_Extracted data_.
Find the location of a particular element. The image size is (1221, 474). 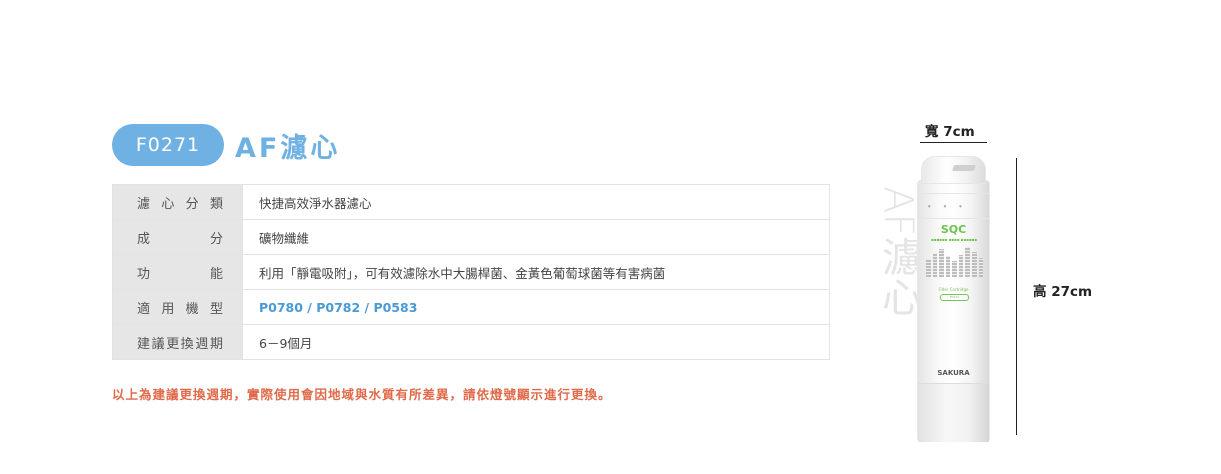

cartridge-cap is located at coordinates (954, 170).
--
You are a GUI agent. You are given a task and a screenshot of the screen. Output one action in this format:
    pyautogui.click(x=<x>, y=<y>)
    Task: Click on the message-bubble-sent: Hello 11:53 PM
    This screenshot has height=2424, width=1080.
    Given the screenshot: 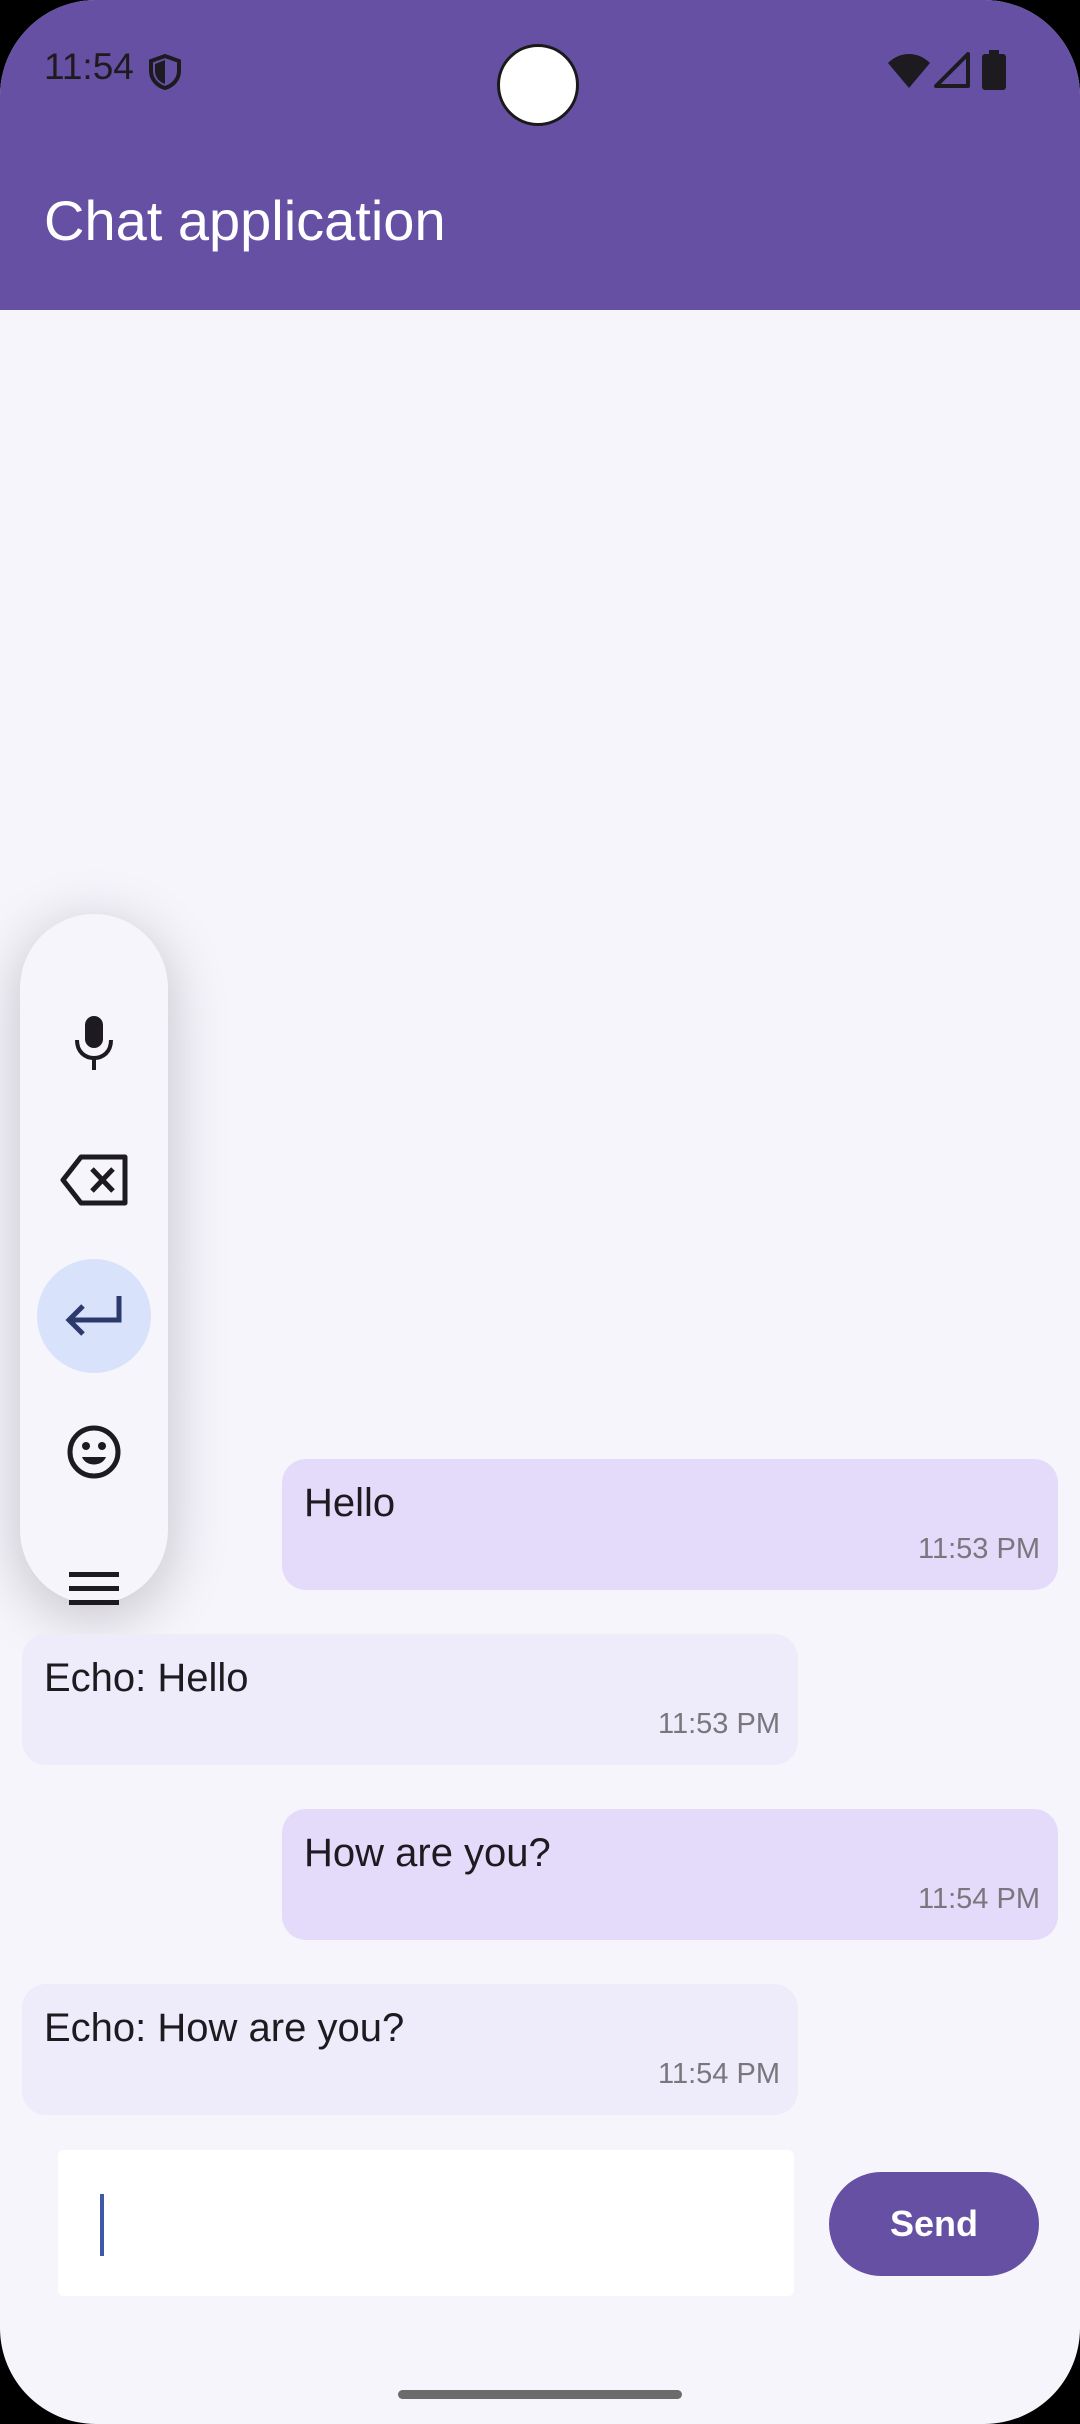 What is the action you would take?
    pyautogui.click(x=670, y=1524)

_Work item_.
Print the records word for word, starting at the line containing "Find the location" and ending at the line containing "cartridge-cap is located". Leave out the pictures.

_Task result_.
Find the location of a particular element. The image size is (1221, 474). 

cartridge-cap is located at coordinates (954, 170).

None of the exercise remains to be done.